Doulamis Ilias P, Tzani Aspasia I, Konstantopoulos Panagiotis S, Samanidis George, Georgiopoulos Georgios, Toutouzas Konstantinos P, Perrea Despina N, Perreas Konstantinos G

机构信息

Laboratory for Experimental Surgery and Surgical Research "N.S Christeas", Medical School, National and Kapodistrian University of Athens, Athens 11527, Greece.

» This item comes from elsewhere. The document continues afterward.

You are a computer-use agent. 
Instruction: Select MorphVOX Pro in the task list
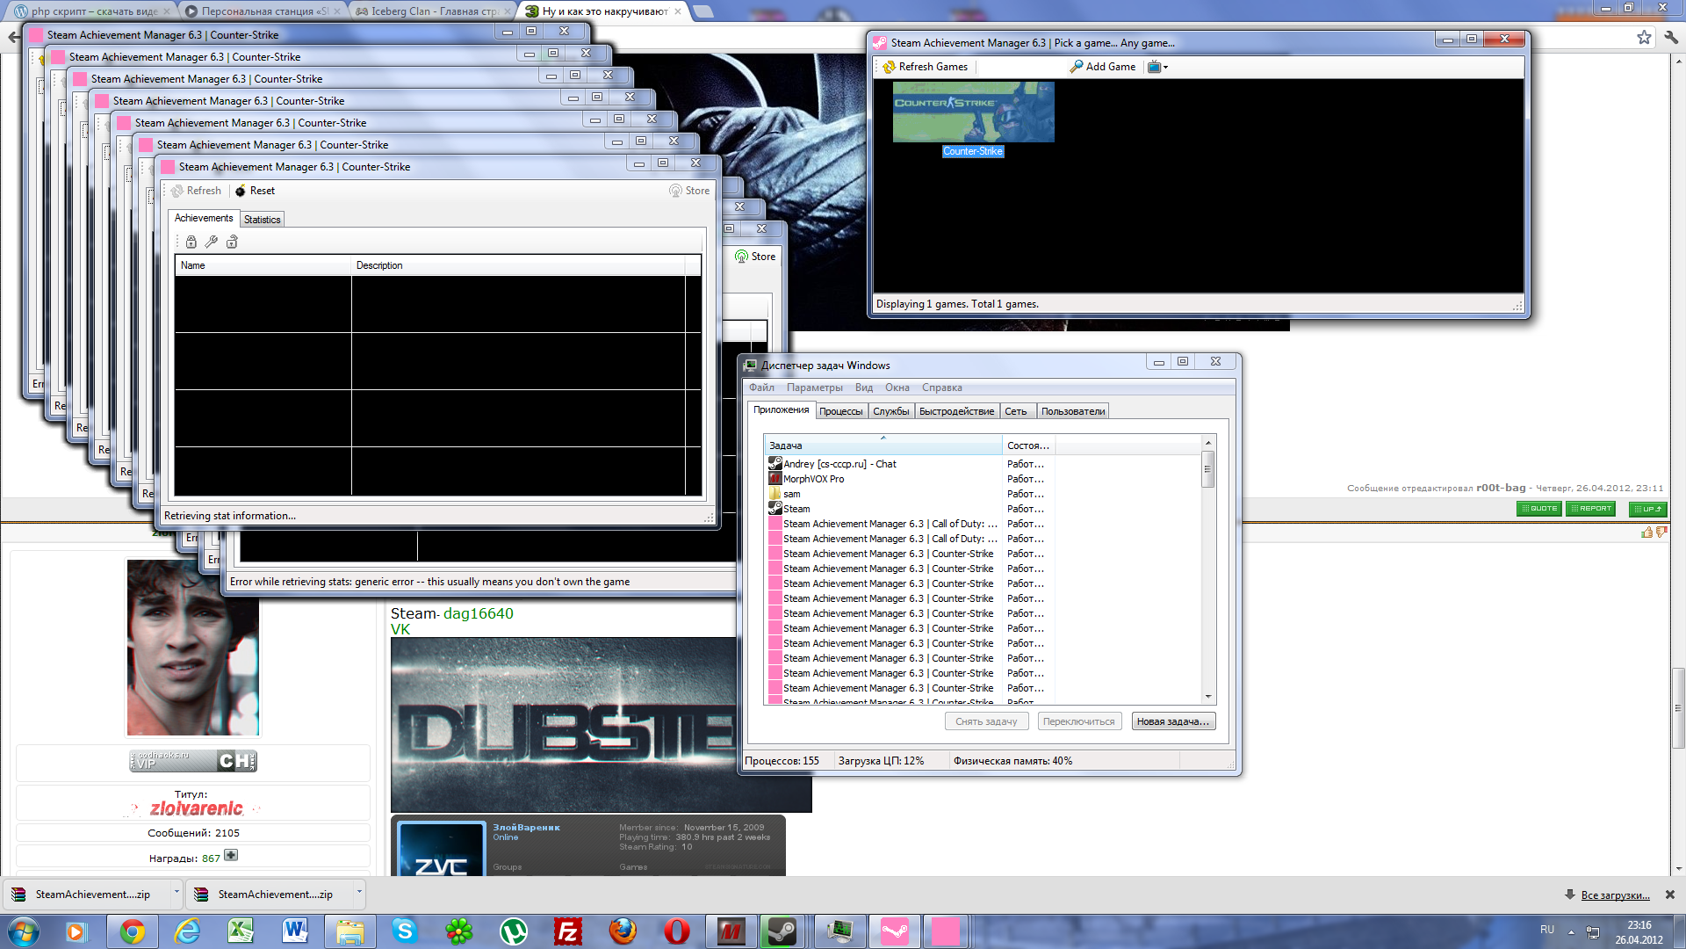click(813, 479)
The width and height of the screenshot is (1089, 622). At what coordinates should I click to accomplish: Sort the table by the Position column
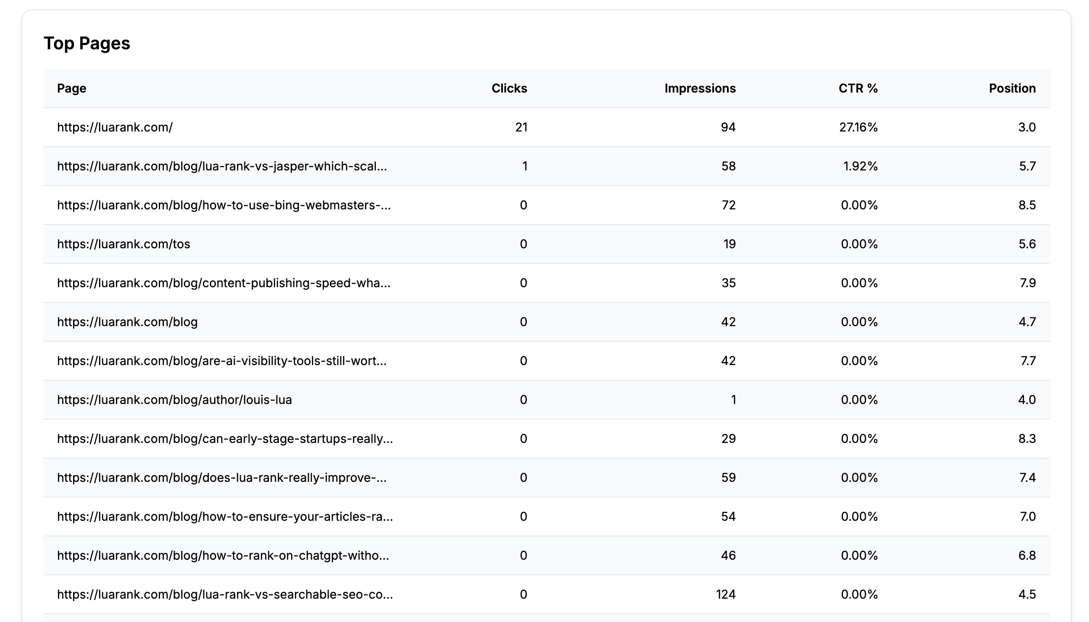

Laboratory for Experimental Surgery and Surgical Research "N.S Christeas", Medical School, National and Kapodistrian University of Athens, Athens 11527, Greece.

出版信息

Int J Cardiol. 2017 Mar 1;230:447-453. doi: 10.1016/j.ijcard.2016.12.086. Epub 2016 Dec 23.

Abstract

BACKGROUND

Sirtuin 1 (SIRT1) appears to play a protective role against endothelial dysfunction and oxidative stress. Instead, matrix metalloproteinase 2 (MMP2) is involved in acute coronary events, by promoting tissue remodeling. This study sought to determine the clinical value of a prognostic index arising from the combination of these two biomarkers for myocardial infarction (MI) in patients with advanced coronary artery disease.

METHODS

Eighty-one patients with advanced coronary artery disease planned for open heart surgery were prospectively enrolled. Serum levels of SIRT1 and MMP2 were measured by ELISA. To look at the relation of these mediators with clinical characteristics, pre-operative data and patients demographics were collected.

RESULTS

SIRT1 levels correlated marginally with a history of hypertension (ρ=0.2, p=0.084) and inversely with baseline urea (ρ=0.25, p=0.056). When performing additional adjustment, low SIRT1 levels were independently associated with diabetes mellitus 2(DM2) and subjects with SIRT1 <2.95ng/mL were more prone to present DM2 (82% sensitivity and 62% specificity). The index of low SIRT1 and high MMP2 respectively correlated with patients history of MI (ρ=0.3, p=0.01) and marginally with presence or history of atrial fibrillation (AF) (ρ=0.213, p=0.076). When adjusting for anthropometric and comorbidities, the combined index tended to have an association with impaired ejection fraction (EF)<55% (p=0.059).

CONCLUSIONS

The combined index of low SIRT1 and high MMP2 exhibited a significant correlation with history of MI and EF, promoting a potential prognostic tool for MI incidence in patients regardless their coronary artery disease status.